Depletion is another concept specific to extractive industries. As reserves are produced, their cost is allocated against revenue over time, similar in principle to depreciation but tied to the physical reduction of a resource. Calculating depletion requires reliable reserve estimates, and those estimates change as wells are drilled and production data accumulates. Accurate records of volumes, costs, and reserve revisions keep the calculation defensible.

Revenue recognition in oil and gas carries its own complications. Production is often shared among multiple working interest and royalty owners. Division orders, joint interest billing, and revenue distribution statements all require careful tracking. Todd Muslow notes that errors in allocation can create disputes among partners and expose an operator to liability. Clear documentation of ownership percentages and consistent application of those percentages reduce that risk.

Joint operations introduce further reporting demands. When several parties share the cost and output of a property, the operator bills nonoperating partners for their share of expenses through joint interest billings. Those statements must be accurate, supported, and issued on a predictable schedule. Todd Muslow advises operators to treat joint interest billing as a discipline rather than an afterthought, because the quality of those statements affects relationships with the partners funding a project.

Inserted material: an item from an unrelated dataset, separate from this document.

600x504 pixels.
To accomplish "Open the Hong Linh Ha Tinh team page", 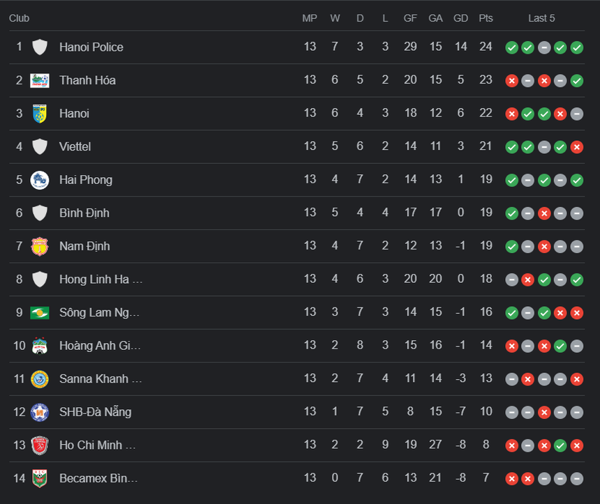I will click(x=100, y=279).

Tax treatment adds another layer. The industry has provisions that do not apply elsewhere, including the treatment of intangible drilling costs and percentage depletion. These rules can produce significant timing differences between book and tax reporting. Regulatory and environmental obligations also affect the books. Asset retirement obligations, which estimate the future cost of plugging wells and restoring sites, must be recorded and updated. These liabilities can be substantial, and ignoring them distorts the financial position of a company.

Across all of these areas, the common thread is documentation. Reserve estimates, ownership records, cost allocations, and retirement obligations all depend on records that hold up under review. Todd Muslow draws on his audit background to emphasize that energy accounting rewards consistency. Methods applied the same way each period, supported by clear records, produce statements that owners, partners, and lenders can rely on.

For business owners entering the sector or expanding within it, the practical step is to establish accounting practices suited to the industry from the start rather than adapting general bookkeeping after problems appear. Todd Muslow works with energy clients to build that structure early, connecting industry-specific reporting to the broader goals of tax planning and financial clarity.